The median age in the city was 45.3 years. 27.1% of residents were under the age of 18; 5.6% were between the ages of 18 and 24; 16.7% were from 25 to 44; 38.1% were from 45 to 64; and 12.5% were 65 years of age or older. The gender makeup of the city was 49.5% male and 50.5% female.

===2000 census===
As of the census of 2000, there were 7,400 people, 2,529 households, and 2,106 families living in the city. The population density was 1,393.5 PD/sqmi. There were 2,599 housing units at an average density of 489.4 /sqmi. The racial makeup of the city was 97.82% White, 0.39% African American, 0.03% Native American, or Indian, 0.89% Asian, 0.19% from other races, and 0.68% from two or more races. Hispanic or Latino of any race were 0.82% of the population.

There were 2,529 households, out of which 45.3% had children under the age of 18 living with them, 75.7% were married couples living together, 4.9% had a female householder with no husband present, and 16.7% were non-families. 13.2% of all households were made up of individuals, and 3.9% had someone living alone who was 65 years of age or older. The average household size was 2.93 and the average family size was 3.22.
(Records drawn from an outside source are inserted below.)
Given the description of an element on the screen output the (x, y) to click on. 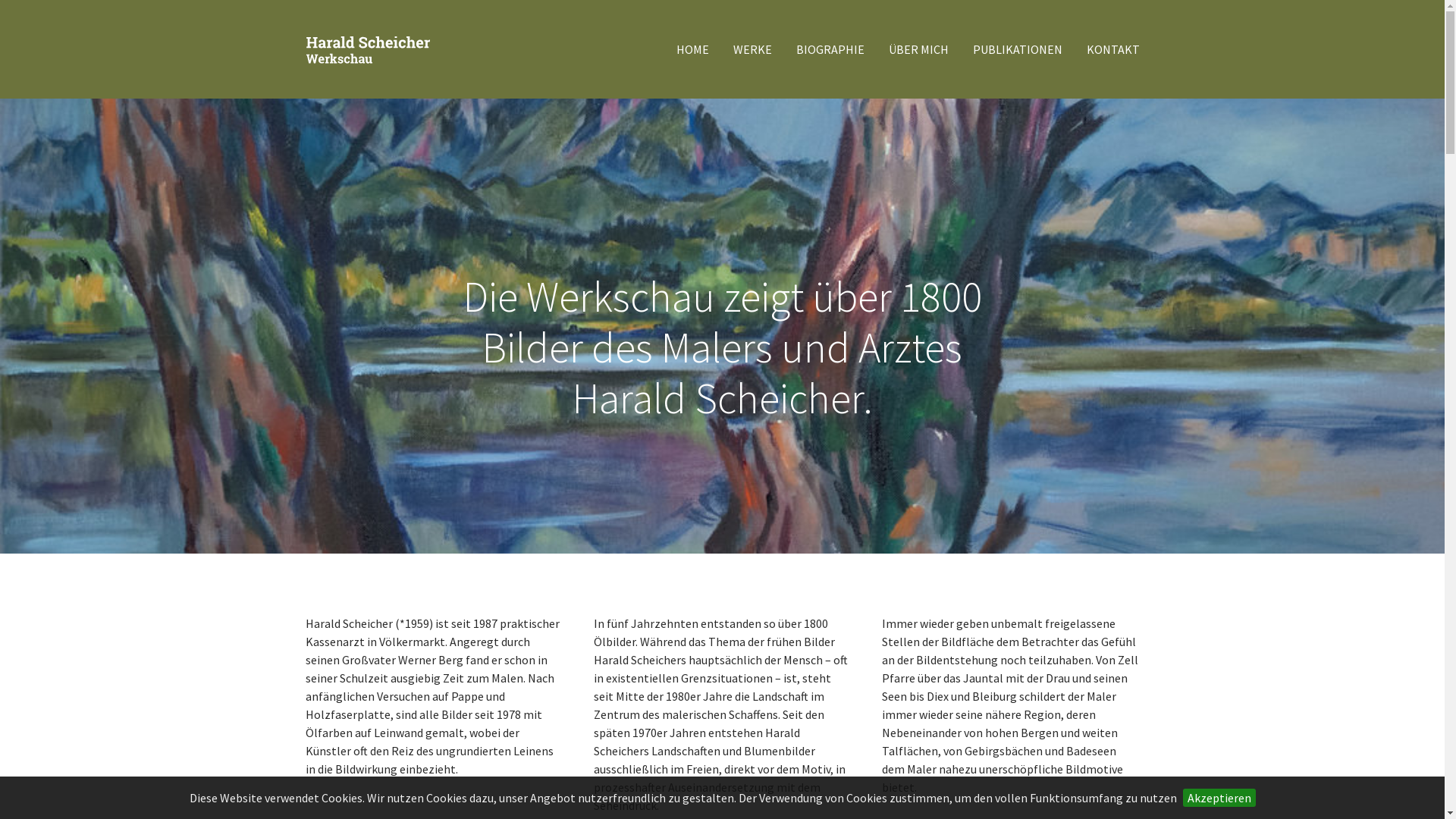
BIOGRAPHIE Element type: text (830, 49)
Akzeptieren Element type: text (1219, 797)
KONTAKT Element type: text (1112, 49)
HOME Element type: text (692, 49)
PUBLIKATIONEN Element type: text (1016, 49)
WERKE Element type: text (751, 49)
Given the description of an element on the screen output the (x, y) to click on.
In the city, the population was spread out, with 31.6% under the age of 18, 4.5% from 18 to 24, 28.3% from 25 to 44, 27.6% from 45 to 64, and 7.9% who were 65 years of age or older. The median age was 39 years. For every 100 females, there were 100.2 males. For every 100 females age 18 and over, there were 100.6 males.

The median income for a household in the city was $96,589, and the median income for a family was $104,100. Males had a median income of $68,182 versus $41,679 for females. The per capita income for the city was $44,425. About 1.3% of families and 1.7% of the population were below the poverty line, including 1.0% of those under age 18 and 3.0% of those age 65 or over.

==Politics==

Precinct General Election Results
| Year | Republican | Democratic | Third parties |
|---|---|---|---|
| 2024 | 41.0% 2,232 | 56.6% 3,081 | 2.4% 132 |
| 2020 | 41.9% 2,358 | 56.4% 3,177 | 1.7% 100 |
| 2016 | 43.6% 2,159 | 46.7% 2,314 | 9.7% 480 |
| 2012 | 56.3% 2,810 | 42.3% 2,109 | 1.4% 70 |
| 2008 | 51.8% 2,565 | 46.8% 2,314 | 1.4% 71 |
| 2004 | 57.1% 2,749 | 41.8% 2,016 | 1.1% 53 |
| 2000 | 56.0% 2,526 | 37.7% 1,702 | 6.3% 286 |
| 1996 | 51.0% 1,998 | 38.8% 1,522 | 10.2% 401 |
| 1992 | 41.2% 1,641 | 30.1% 1,198 | 28.7% 1,144 |
| 1988 | 61.2% 1,890 | 38.8% 1,198 | 0.0% 0 |
| 1984 | 61.9% 1,619 | 38.1% 995 | 0.0% 0 |
| 1980 | 50.8% 1.355 | 35.2% 939 | 14.0% 372 |
| 1976 | 55.7% 1,317 | 41.3% 977 | 3.0% 71 |
| 1972 | 61.5% 1,125 | 36.2% 663 | 2.3% 42 |
| 1968 | 54.4% 928 | 43.1% 735 | 2.5% 42 |
| 1964 | 51.1% 809 | 48.8% 772 | 0.1% 2 |
| 1960 | 65.6% 952 | 34.3% 498 | 0.1% 1 |

==Education==
The city of Shorewood is part of the Minnetonka Public School District. Minnewashta Elementary School is located within the city limits and is the largest elementary school in the Minnetonka District.